The facet includes a top-level `lakesense_quality_check` assertion (pass unless severity is ALERT) plus per-signal assertions with column attribution. Works with or without the LLM — the overall gate captures the final severity regardless of how it was computed.

Custom thresholds:

```python
from lakesense.lineage import AssertionThresholds, to_openlineage_facets

# Tighter thresholds for critical datasets
facets = to_openlineage_facets(result, thresholds=AssertionThresholds(
    jaccard_delta=-0.05,
    null_rate_delta=0.02,
))
```

---

## Baseline strategies

```python
from lakesense.sketches.merge import BaselineConfig, BaselineStrategy

# Rolling window — merge all runs in the last N days
BaselineConfig(dataset_id="ds", strategy=BaselineStrategy.ROLLING_WINDOW, window_days=7)

# Snapshot — pin a known-good run as reference
BaselineConfig(dataset_id="ds", strategy=BaselineStrategy.SNAPSHOT,
               snapshot_id="2024-01-15T00:00:00+00:00")

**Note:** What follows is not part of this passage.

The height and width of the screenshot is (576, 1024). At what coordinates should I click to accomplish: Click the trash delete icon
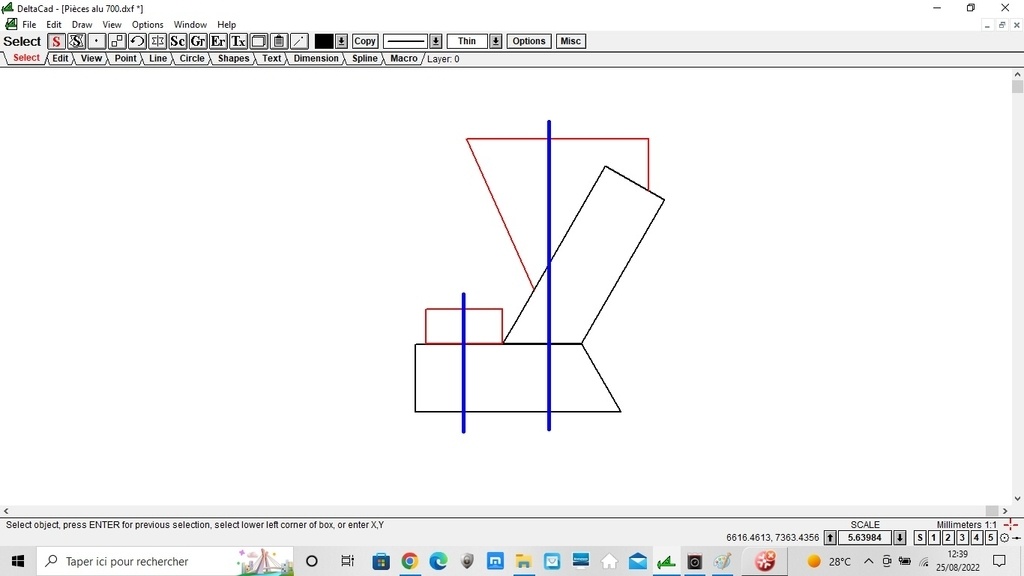[x=279, y=41]
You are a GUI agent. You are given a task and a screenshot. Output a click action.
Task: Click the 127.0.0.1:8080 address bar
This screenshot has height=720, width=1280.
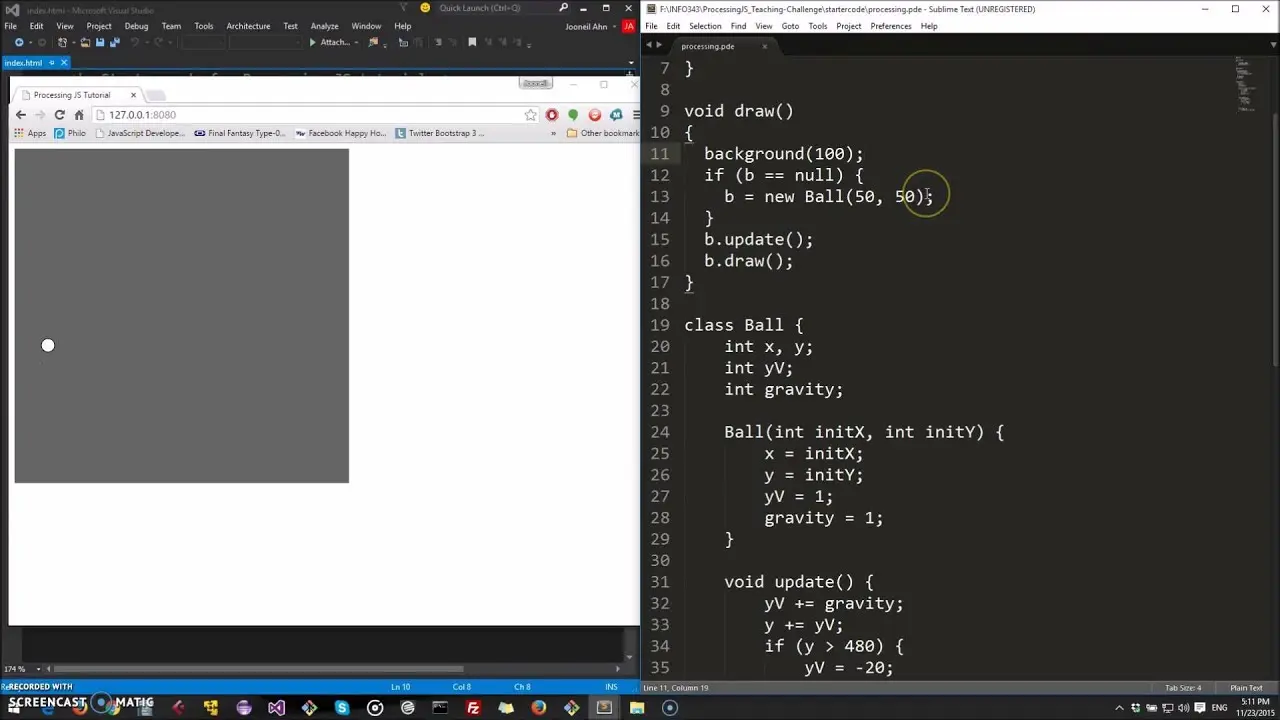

# EWMA — exponentially weight recent runs more
BaselineConfig(dataset_id="ds", strategy=BaselineStrategy.EWMA, decay_factor=0.85)
```

---

## Writing a custom plugin

```python
from lakesense.core import SketchPlugin, InterpretationResult, Severity

class PagerDutyPlugin(SketchPlugin):
    def __init__(self, routing_key: str):
        self._key = routing_key

    def should_run(self, result: InterpretationResult) -> bool:
        return result.severity == Severity.ALERT and result.is_agent_enriched()

    async def run(self, result: InterpretationResult) -> InterpretationResult:
        await self._page(result)
        result.metadata["pagerduty"] = "paged"
        return result
```

---

## Roadmap

- **v0.1** — core sketches, column profiles, Parquet + DuckDB storage, Tier 1 LLM interpret, Spark provider ✅
- **v0.2** — provider-agnostic LLM interface (Anthropic + OpenAI), investigative agent with ReAct loop, DataHub lineage + search tools, Slack incident search tool, IcebergBackend with native timestamps ✅
- **v0.2.1** — word n-gram tokenization for MinHash (replaces naive whitespace split), tokenizer consistency guards, single-sourced version ✅
- **v0.2.2** — per-column signal attribution (`DatasetDriftSummary` with `*_worst_column` fields), schema drift + row count wired into base interpreter ✅
- **v0.3** — OpenLineage DataQualityAssertions facets for WAP gating ✅
- **v0.4** — DeltaLake Backend, Airflow operator
- **v0.5** — JIRA plugin, column-level lineage

---

## Contributing

See [CONTRIBUTING.md](CONTRIBUTING.md). PRs welcome — especially new storage backends and plugins.

```bash
pip install -e ".[dev]"
pytest tests/unit/
ruff check .
mypy lakesense/
```

---

## License

Apache 2.0 — see [LICENSE](LICENSE).